--- EXERCISE MATERIALS ---
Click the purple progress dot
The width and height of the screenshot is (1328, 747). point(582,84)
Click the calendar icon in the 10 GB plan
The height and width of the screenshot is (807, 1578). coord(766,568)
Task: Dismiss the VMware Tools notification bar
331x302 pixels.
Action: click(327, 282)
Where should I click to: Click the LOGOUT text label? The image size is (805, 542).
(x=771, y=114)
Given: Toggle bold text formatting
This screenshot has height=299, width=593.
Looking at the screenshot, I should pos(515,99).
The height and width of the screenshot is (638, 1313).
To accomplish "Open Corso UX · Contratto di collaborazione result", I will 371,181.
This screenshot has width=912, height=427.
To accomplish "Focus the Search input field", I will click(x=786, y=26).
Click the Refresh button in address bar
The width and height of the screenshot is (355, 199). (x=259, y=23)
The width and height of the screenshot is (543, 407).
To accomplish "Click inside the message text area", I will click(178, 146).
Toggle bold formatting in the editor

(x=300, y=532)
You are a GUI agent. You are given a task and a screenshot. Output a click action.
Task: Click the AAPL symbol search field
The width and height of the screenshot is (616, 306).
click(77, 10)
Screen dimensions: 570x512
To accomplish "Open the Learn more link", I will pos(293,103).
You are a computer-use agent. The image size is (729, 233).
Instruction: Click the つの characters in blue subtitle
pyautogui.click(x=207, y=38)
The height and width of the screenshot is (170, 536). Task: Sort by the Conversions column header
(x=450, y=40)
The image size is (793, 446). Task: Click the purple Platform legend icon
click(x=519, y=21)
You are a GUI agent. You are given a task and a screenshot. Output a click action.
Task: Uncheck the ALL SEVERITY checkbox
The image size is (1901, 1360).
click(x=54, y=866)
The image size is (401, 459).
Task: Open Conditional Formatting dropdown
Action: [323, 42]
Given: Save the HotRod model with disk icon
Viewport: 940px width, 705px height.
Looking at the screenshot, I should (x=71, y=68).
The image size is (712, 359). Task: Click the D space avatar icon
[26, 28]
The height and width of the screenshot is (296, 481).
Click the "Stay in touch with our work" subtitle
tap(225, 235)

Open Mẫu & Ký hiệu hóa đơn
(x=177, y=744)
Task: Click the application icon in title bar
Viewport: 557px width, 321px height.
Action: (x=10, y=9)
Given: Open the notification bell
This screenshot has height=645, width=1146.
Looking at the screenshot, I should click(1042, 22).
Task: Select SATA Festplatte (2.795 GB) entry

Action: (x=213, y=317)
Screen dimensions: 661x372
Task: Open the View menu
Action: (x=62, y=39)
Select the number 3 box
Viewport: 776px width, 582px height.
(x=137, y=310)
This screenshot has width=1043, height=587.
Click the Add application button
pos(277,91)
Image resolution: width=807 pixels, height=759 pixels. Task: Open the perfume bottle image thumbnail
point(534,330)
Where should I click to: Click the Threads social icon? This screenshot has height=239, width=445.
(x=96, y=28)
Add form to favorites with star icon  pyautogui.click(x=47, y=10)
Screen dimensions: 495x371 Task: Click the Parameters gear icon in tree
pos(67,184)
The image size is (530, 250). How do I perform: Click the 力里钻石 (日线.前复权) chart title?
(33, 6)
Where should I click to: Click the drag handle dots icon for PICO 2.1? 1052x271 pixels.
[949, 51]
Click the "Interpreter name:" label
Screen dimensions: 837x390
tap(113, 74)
---
▶ **REQUIREMENT**: Copy all of the records above word for word.

▶ **RESPONSE TO THIS EXERCISE**:
Click the purple progress dot
The width and height of the screenshot is (1328, 747). point(582,84)
Click the calendar icon in the 10 GB plan
The height and width of the screenshot is (807, 1578). coord(766,568)
Task: Dismiss the VMware Tools notification bar
331x302 pixels.
Action: click(327, 282)
Where should I click to: Click the LOGOUT text label? The image size is (805, 542).
(x=771, y=114)
Given: Toggle bold text formatting
This screenshot has height=299, width=593.
Looking at the screenshot, I should pos(515,99).
The height and width of the screenshot is (638, 1313).
To accomplish "Open Corso UX · Contratto di collaborazione result", I will 371,181.
This screenshot has width=912, height=427.
To accomplish "Focus the Search input field", I will click(x=786, y=26).
Click the Refresh button in address bar
The width and height of the screenshot is (355, 199). (x=259, y=23)
The width and height of the screenshot is (543, 407).
To accomplish "Click inside the message text area", I will click(178, 146).
Toggle bold formatting in the editor

(x=300, y=532)
You are a GUI agent. You are given a task and a screenshot. Output a click action.
Task: Click the AAPL symbol search field
The width and height of the screenshot is (616, 306).
click(77, 10)
Screen dimensions: 570x512
To accomplish "Open the Learn more link", I will pos(293,103).
You are a computer-use agent. The image size is (729, 233).
Instruction: Click the つの characters in blue subtitle
pyautogui.click(x=207, y=38)
The height and width of the screenshot is (170, 536). Task: Sort by the Conversions column header
(x=450, y=40)
The image size is (793, 446). Task: Click the purple Platform legend icon
click(x=519, y=21)
You are a GUI agent. You are given a task and a screenshot. Output a click action.
Task: Uncheck the ALL SEVERITY checkbox
The image size is (1901, 1360).
click(x=54, y=866)
The image size is (401, 459).
Task: Open Conditional Formatting dropdown
Action: [323, 42]
Given: Save the HotRod model with disk icon
Viewport: 940px width, 705px height.
Looking at the screenshot, I should (x=71, y=68).
The image size is (712, 359). Task: Click the D space avatar icon
[26, 28]
The height and width of the screenshot is (296, 481).
Click the "Stay in touch with our work" subtitle
tap(225, 235)

Open Mẫu & Ký hiệu hóa đơn
(x=177, y=744)
Task: Click the application icon in title bar
Viewport: 557px width, 321px height.
Action: (x=10, y=9)
Given: Open the notification bell
This screenshot has height=645, width=1146.
Looking at the screenshot, I should click(1042, 22).
Task: Select SATA Festplatte (2.795 GB) entry

Action: (x=213, y=317)
Screen dimensions: 661x372
Task: Open the View menu
Action: (x=62, y=39)
Select the number 3 box
Viewport: 776px width, 582px height.
(x=137, y=310)
This screenshot has width=1043, height=587.
Click the Add application button
pos(277,91)
Image resolution: width=807 pixels, height=759 pixels. Task: Open the perfume bottle image thumbnail
point(534,330)
Where should I click to: Click the Threads social icon? This screenshot has height=239, width=445.
(x=96, y=28)
Add form to favorites with star icon  pyautogui.click(x=47, y=10)
Screen dimensions: 495x371 Task: Click the Parameters gear icon in tree
pos(67,184)
The image size is (530, 250). How do I perform: Click the 力里钻石 (日线.前复权) chart title?
(33, 6)
Where should I click to: Click the drag handle dots icon for PICO 2.1? 1052x271 pixels.
[949, 51]
Click the "Interpreter name:" label
Screen dimensions: 837x390
tap(113, 74)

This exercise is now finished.